Manusia pun menjadi satu jenis makhluk Tuhan yang unik dan khas. Dengan begitu, manusia pun memiliki amanah dan tanggungjawab pada diri dan kehidupannya yang Tuhan sendiri yang memberikannya. Baik sebagai hamba Tuhan maupun sebagai pemakmur bumi.

Tuhan mencipta manusia tentu dengan tujuan mulia. Dengan segala keunikannya manusia mendapatkan amanah untuk menjadi hamba Tuhan yang mesti menghamba dan mengelola bumi hingga mensejahterakan penghuninya, terutama manusia itu sendiri. Bukan saja diri dan keluarganya tapi juga lingkungan sekitar juga kemanusiaan.

Peran dan kontribusi sosial manusia pada dasarnya sangat ditentukan oleh salah satu laboratorium penting tempat dimana manusia mengawali kehidupannya yaitu keluarga. Keluarga merupakan elemen sekaligus unit sosial paling kecil atau sederhana dalam kehidupan manusia.

Manusia terlahir pertama kali di tengah-tengah keluarga kecil yaitu Ayah dan Ibu. Kedua makhluk mulia inilah yang pertama kali bersentuhan dengan manusia yang bernama anak. Sentuhan yang dimaksud tentu beragam. Bukan saja fisikologi dan emosional tapi juga psikologi, sosial dan sebagainya.

Maka para ahli kerap mengungkapkan bahwa keluarga adalah laboratorium sekaligus taman belajar. Ungkapan semacam itu sangat tepat dan relevan serta dapat dipertanggungjawbkan secara ilmiah juga rasional.

Beberapa alasan yang paling sederhana, misalnya, pertama, keluarga adalah tempat pertama manusia mengenal dunia. Pada saat terlahir di dunia, keluarga dimana kedua orangtua anak berada adalah manusia pertama yang dikenal oleh anak atau manusia.

Kedua, keluarga adalah tempat manusia mengenal huruf dan kata. Pada umumnya orang yang pertama kali berbicara dan mengajak anak bicara adalah kedua orangtuanya. Di sini anak diajar berbagai huruf dan kata dengan pola yang sangat sederhana namun membekas dalam alam bawa sadar anak. Di sinilah manusia mengenal ilmu pengetahuan paling pertama.

Ketiga, keluarga adalah tempat ekspresi pertama manusia.

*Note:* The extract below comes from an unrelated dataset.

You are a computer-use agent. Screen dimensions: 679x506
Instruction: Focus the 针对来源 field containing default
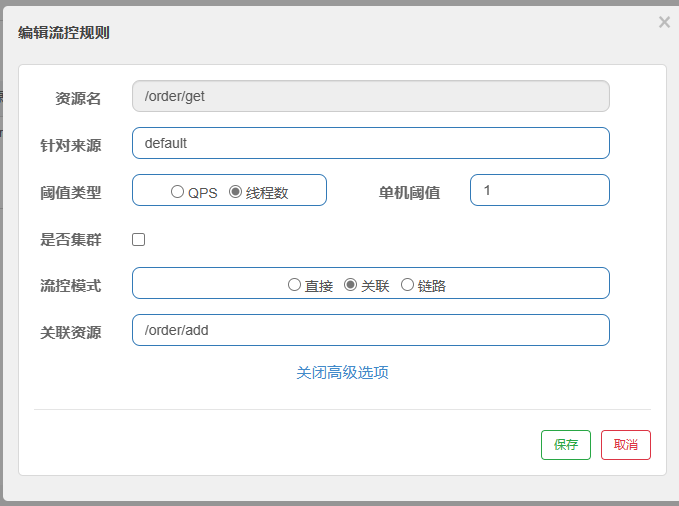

Apapun potensi dan keunikan manusia, percayalah bahwa semua ekapresi kehidupannya pertama kali ia lalui justru dalam keluarga. Suka dan duka, serta berbagai macam hal terasa di sini.

Keempat, keluarga adalah lingkungan yang bebas dari nalar kapital. Sebab dalam keluarga semuanya gratis. Sang anak, misalnya, mendapatkan didikan orangtuanya tanpa bayaran. Orangtua juga melakukan peran-peran pentingnya tanpa pamrih. Hubungan semacam ini berjalan secara alamiah dan tulus namun penuh kehati-hatian dan bertanggungjawab.

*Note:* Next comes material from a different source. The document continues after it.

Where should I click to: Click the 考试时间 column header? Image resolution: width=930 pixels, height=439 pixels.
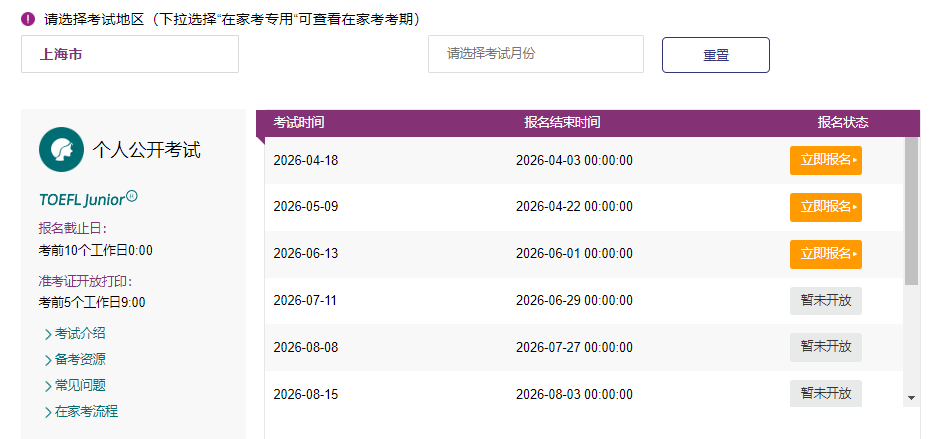pos(299,123)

Dari beberapa alasan tersebut dapatlah kita berkesimpulan bahwa keluarga adalah laboratorium sekaligus taman belajar yang sangat istimewa dan khusus namun berdampak jelas dan jangka panjang bagi kehidupan manusia.

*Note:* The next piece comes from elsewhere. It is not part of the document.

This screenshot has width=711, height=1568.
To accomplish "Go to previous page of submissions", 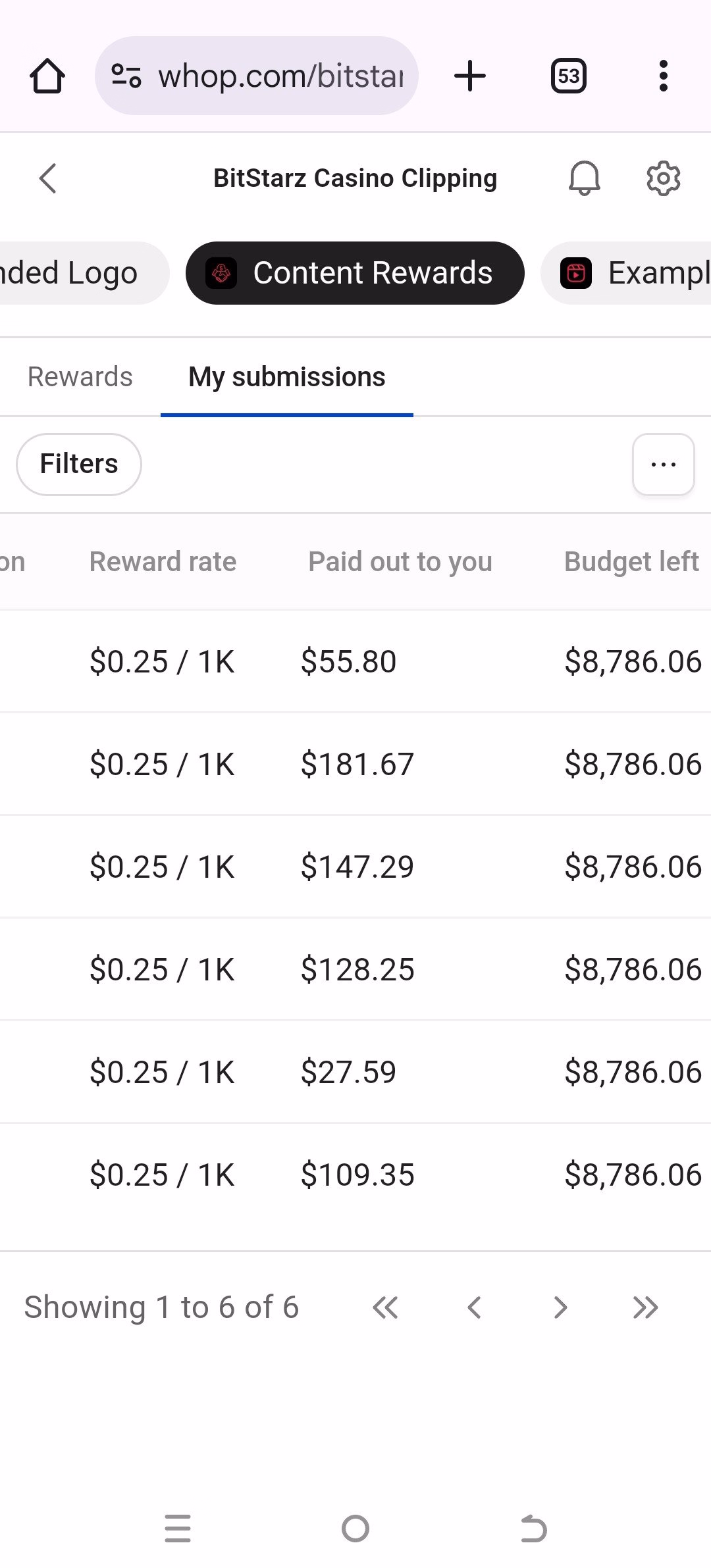I will pyautogui.click(x=474, y=1307).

Keluarga pun benar-benar menjadi elemen yang sangat penting dalam perjalanan hidup manusia. Hubungan kolaboratif yang baik antar orangtua dan anak-anak mereka dalam keluarga akan menjadi modal penting bagi peran dan kontribusi sosial mereka dalam kehidupan yang lebih luas.

Di sini, menjaga perjalanan dan peran keluarga yang baik dan positif menjadi penting. Semua elemen di dalamnya terutama orangtua mesti mampu menjalankan tugas dan perannya sebagai penanggungjawab utama dan pertama keluarga. Sehingga kelak anak-anak mereka memiliki model dalam menjalankan peran strategis dan kontribusi soaial sebagai pelanjut sejarah. Guru pertama dan utama anak pun adalah kedua orangtuanya.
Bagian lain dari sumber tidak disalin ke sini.